─── PASSAGE GIVEN

Ms Smuts asked whether ICASA would be in a position to cast light on what was going on with Telkom introducing filters on the SAIX (South African Internet Exchange) network. This had shut off the biggest Internet Service Provider, Internet Solutions (IS). She was aware that there was a traffic congestion problem, but routes had been set up to carry excess IS incoming traffic. Telkom had for a period of time put up filters which had literally blocked all of IS’s traffic. These filters had now apparently been taken away. Telkom had introduced the caps that Internet Service Providers were expected to impose on their customers. They have apparently made a new ruling under which customers would be cut off if they exceeded their caps. Their only recourse would then be to go back to dial up internet access or to take out an additional internet access account. Her ISP had informed her that this would cost an additional R99.00. Could ICASA cast any light on this? If not the issue could be picked up with them at a later stage.

Mr Paris Mashile (Chairperson ICASA Board) said that ICASA had received numerous complaints from consumers regarding ADSL (Asymmetric Digital Subscriber Line). Complaints were about poor quality of service. Perhaps Telkom had overestimated ADSL as a cure-all for its ills. There were certain distances over which ADSL would not be available; the data rate could only be available at certain distances; group impairment was also a problem; if not properly installed the equipment could also give problems. He said that there were many problems involved and that one could not necessarily point a finger at anyone.

It was important to look at what Telkom was promising and what it was actually delivering. ICASA’s hearings had led to a situation whereby it would hold Telkom’s feet to the fire forcing them to tell consumers exactly what the limitations of ADSL were. This way consumers would not be confused. ICASA was developing draft regulations that would make the matter clear. He said that the difference between facts and marketing should be noted. Marketing relied heavily on overselling products. If marketing costs were cut many of these products would be much less expensive. Unfortunately products would not sell if they were not marketed. ICASA would announce their findings regarding what the regulations should be. Telkom should come on board and provide a service level agreement indicating the limitations of ADSL. Consumers should know exactly what they were buying. ICASA was of the opinion that Telkom was very insensitive as far as the new pricing of ADSL was concerned. He has decided to discuss this issue with Telkom. ICASA had a responsibility to intervene on behalf of the consumer.

Ms Mamodupi Mohlala (ICASA Councillor) added that ICASA had come up with a detailed findings document based on the hearings they had held. An international comparison was done to see whether the cap fitted the kind of service that was being provided. Consumers were also concerned that the speeds that were being provided for ADSL were not broadband speeds, yet the service was being sold as a broadband service. ICASA had considered the different definitions of broadband. Although there was no single definition for what broadband speed was, there was agreement that certain speeds were narrow band speeds. ICASA was looking at coming up with a clear definition for broadband that would apply to all broadband operators across the board. The only limitation with regard to this was that there was no clear policy on broadband within South Africa. ICASA intended to make a proposal which it would discuss with the Department so that when it they did make regulations, it would fit in with the broader framework. It was also looking at publishing the number of users who could be expected to run on a network at any given time. This would give consumers an indication of when the busiest times would be and when they would best be able to access a service. This was not unique to South Africa. ICASA was in the process of completing the draft regulations. It was taking some time since the regulator was doing some investigations to ensure that when they put out the regulations, they would be on sound footing.

──────
─── INFORMATION PROVIDED

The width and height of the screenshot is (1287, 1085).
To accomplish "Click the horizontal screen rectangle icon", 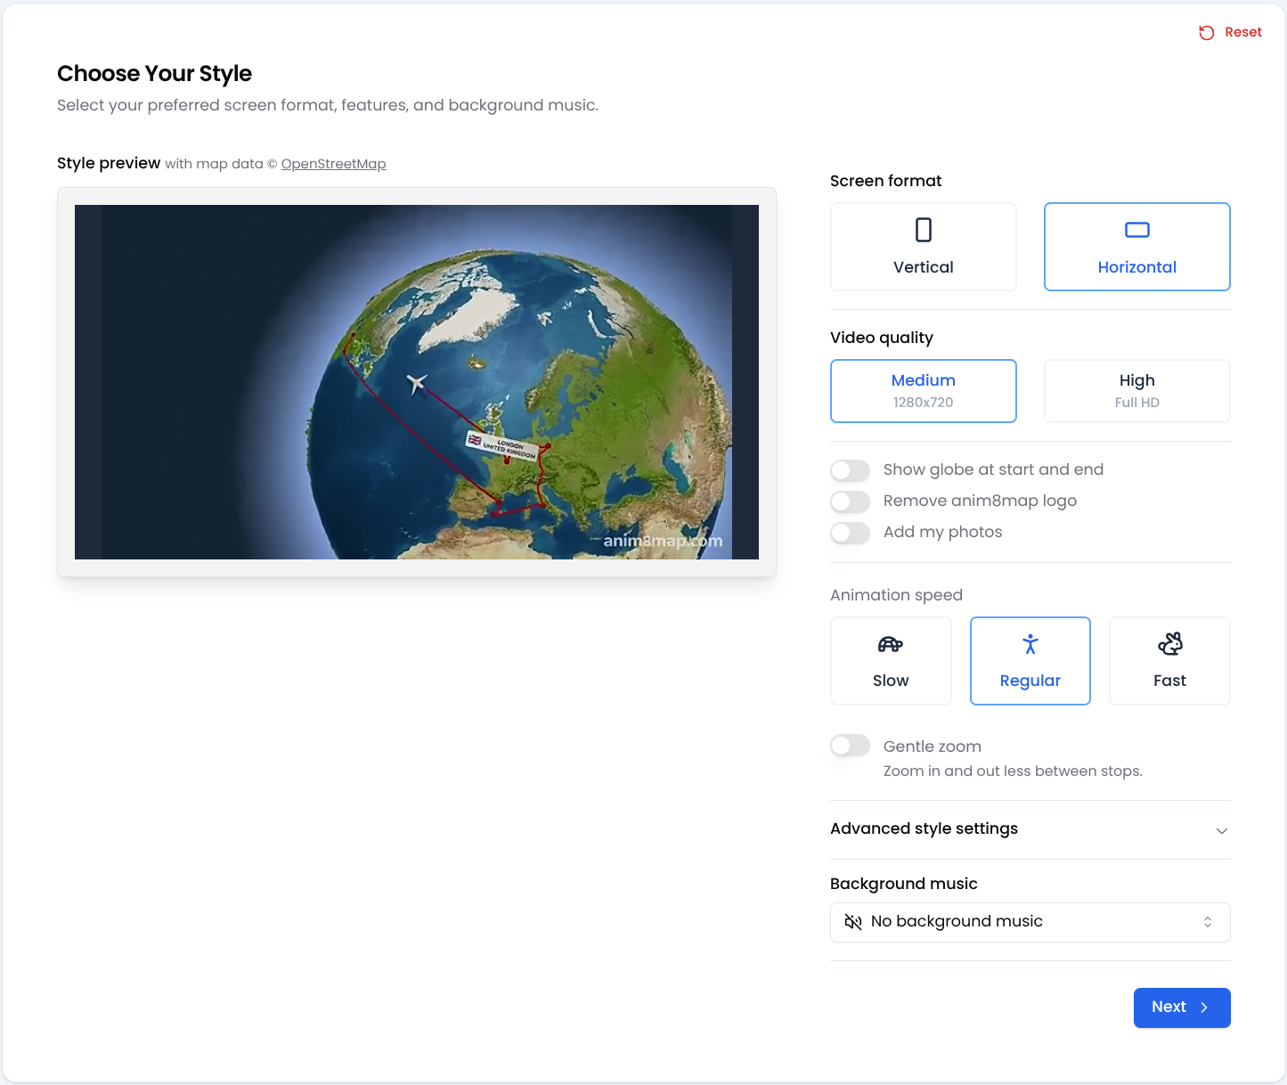I will 1136,230.
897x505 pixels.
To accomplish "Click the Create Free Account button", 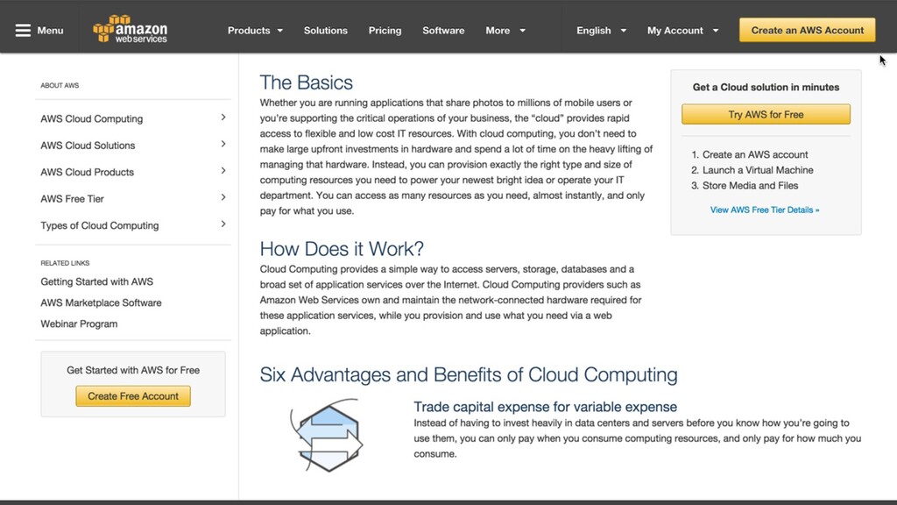I will (x=133, y=396).
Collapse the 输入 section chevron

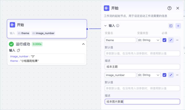pos(105,26)
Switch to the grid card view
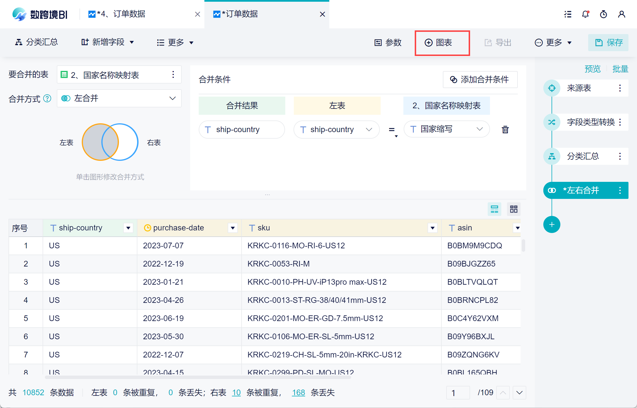637x408 pixels. pos(514,209)
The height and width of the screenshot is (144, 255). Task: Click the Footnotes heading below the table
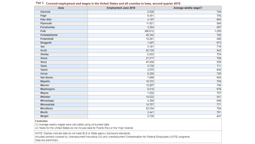coord(42,121)
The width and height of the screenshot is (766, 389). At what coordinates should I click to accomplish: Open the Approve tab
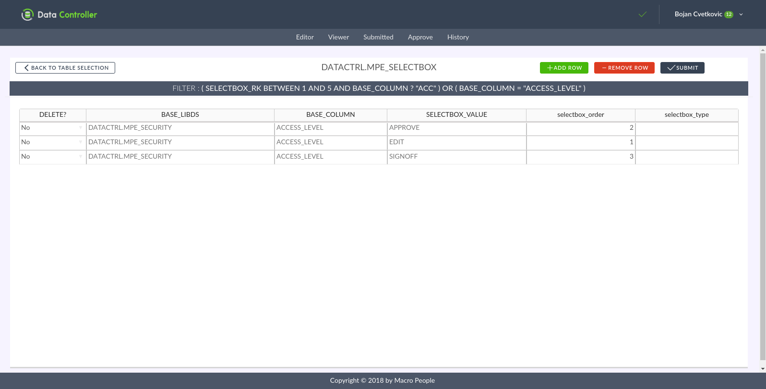(420, 37)
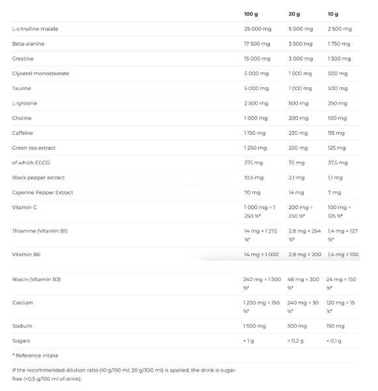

──────

TASKS TO COMPLETE:
(a) In the passage on ICASA and Telkom's ADSL service, which Internet Service Provider was shut off by the filters Telkom introduced on the SAIX network?
(b) Write the next part of the passage on ICASA and Telkom's ADSL service, picking up right after its final sentence.

WRITTEN ANSWERS:
(a) Internet Solutions (IS), the biggest Internet Service Provider.

(b)
As far as the filters placed on SAIX blocking ISPs, Ms M Mohlahla said that complaints have been brought forward by Internet Solutions and ICASA was in the process of dealing with this issue.

Mr G Oliphant (ANC) asked how prepared South Africa was for the switch from an analog to a digital system. Sentech had reported that if the proposed legislation was approved this was an area that needed to be addressed as soon as possible to avoid issues such as dumping. What would be involved in this process?

Dr Mokane–Matabane replied that the framework was ready. As soon as funds were made available by Treasury, equipment would be ordered. Roll out would then follow. She said that it was important that the legislation be dealt with as soon as possible. Consumer protection was also an important consideration. The public needed to be educated around the digitisation process. The process could only be effective with the backing of some legislation.

Mr Mashile said that everyone would agree that technology was constantly changing. It was inevitable that those who did not adapt, would be left behind. Digitisation was ‘the name of the game’. The analogue system was out of date. He understood that multimedia could not occur without digitisation. Voice, video and data all came in one particular format and that was ones and zeros. During digitisation, information was transmitted as ones and zeros which promoted efficiency in delivery of service.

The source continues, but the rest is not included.